Jack – (round 1) There is no liquor that compares to Jack Daniel’s. Nothing hits you as hard and relentlessly as a bottle of Jack. It’s relatively cheap, redneck strong, and not that much fun to drink. Sitting down with a friend or two and a bottle of Jack is like going to war. It is a war of attrition and that brown liquid black labeled glass bottle might as well be mother Russia in the dead of winter. It’s a wild angry drunk, one hell of a time.
The first time I decided to kill a bottle was again with my friend John. John was crazier than I was, way crazier. But I liked the fact that he just didn’t seem to give a shit. I felt like our ideas both came from and worked to the same direction. From creation to destruction with booze and vagina in-between. There is something respectable in that. He was an asshole through and through and so was I. So we became fast friends and did shit like this. We went to a house party in Seaside armed on with a bottle of JD. It was our intention to kill it through the night. The only problem was I have no patience. We started drinking early, real early like noon. Everyone else was drinking beer, we were taking pulls of Jack. I threw it back like it was water.

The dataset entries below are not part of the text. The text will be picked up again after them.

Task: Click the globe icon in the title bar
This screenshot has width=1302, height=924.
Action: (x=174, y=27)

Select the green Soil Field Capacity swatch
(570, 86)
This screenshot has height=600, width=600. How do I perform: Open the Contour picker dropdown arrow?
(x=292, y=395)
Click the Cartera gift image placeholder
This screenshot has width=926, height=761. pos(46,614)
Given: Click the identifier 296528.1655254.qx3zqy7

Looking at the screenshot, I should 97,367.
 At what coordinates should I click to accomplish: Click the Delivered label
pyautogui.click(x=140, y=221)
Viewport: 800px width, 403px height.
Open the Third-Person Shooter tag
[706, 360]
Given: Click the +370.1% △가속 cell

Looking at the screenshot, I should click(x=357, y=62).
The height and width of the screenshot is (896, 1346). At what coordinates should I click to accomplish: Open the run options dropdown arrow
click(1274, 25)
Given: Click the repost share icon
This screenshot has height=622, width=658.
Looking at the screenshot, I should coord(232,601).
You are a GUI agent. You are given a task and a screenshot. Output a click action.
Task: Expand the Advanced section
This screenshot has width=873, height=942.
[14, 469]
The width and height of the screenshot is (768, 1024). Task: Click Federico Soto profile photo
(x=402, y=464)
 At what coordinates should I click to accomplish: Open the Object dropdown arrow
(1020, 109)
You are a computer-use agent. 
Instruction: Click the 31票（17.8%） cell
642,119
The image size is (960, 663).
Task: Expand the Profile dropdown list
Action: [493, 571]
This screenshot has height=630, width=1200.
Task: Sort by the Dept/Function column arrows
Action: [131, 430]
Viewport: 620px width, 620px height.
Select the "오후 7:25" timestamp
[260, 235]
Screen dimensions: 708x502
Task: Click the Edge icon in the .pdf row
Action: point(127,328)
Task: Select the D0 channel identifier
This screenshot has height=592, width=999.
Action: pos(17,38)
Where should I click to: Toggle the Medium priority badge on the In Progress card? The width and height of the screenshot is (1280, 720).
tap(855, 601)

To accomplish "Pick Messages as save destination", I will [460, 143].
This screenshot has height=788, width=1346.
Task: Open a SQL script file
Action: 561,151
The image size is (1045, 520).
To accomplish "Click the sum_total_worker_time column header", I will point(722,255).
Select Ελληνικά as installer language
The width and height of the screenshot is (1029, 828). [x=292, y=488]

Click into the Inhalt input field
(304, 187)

There are three paces to drinking. The marathon, one beer after another, punctuated by shots, endlessly. If you do this right you can drink for twenty four hours and maintain a good buzz without going black out. This takes patience, know how and a good tolerance. The sprinter, drink as much as possible until you feel it then maintenance drink for the rest of the night. This is the preferred method for club rat’s and teenage girls. Get shitty but not to shitty that you get raped either financially by a bartender or in a dark ally by a pervert. Then there is Jesus Christ. Drink until you die, then rise from the dead and start over. I was going with option three. I drank so much so fast that within a madder of thirty minutes I went from feeling good, to sweating and yelling, to silently hoping I didn’t vomit, to on my knees in front of the toilet puking my fucking guts up. I never had time to black out. When I finished puking everyone was still drinking and partying. They asked if I was alright. I said yea I felt great. So I continued to drink. The rest of the night I don’t really recall. Apparently I was the life of the party though. Telling jokes, exposing myself, dancing. Normal stuff. Again I was carried home blacked out and woke up feeling fine. Lucky me. Sucks to be everyone else.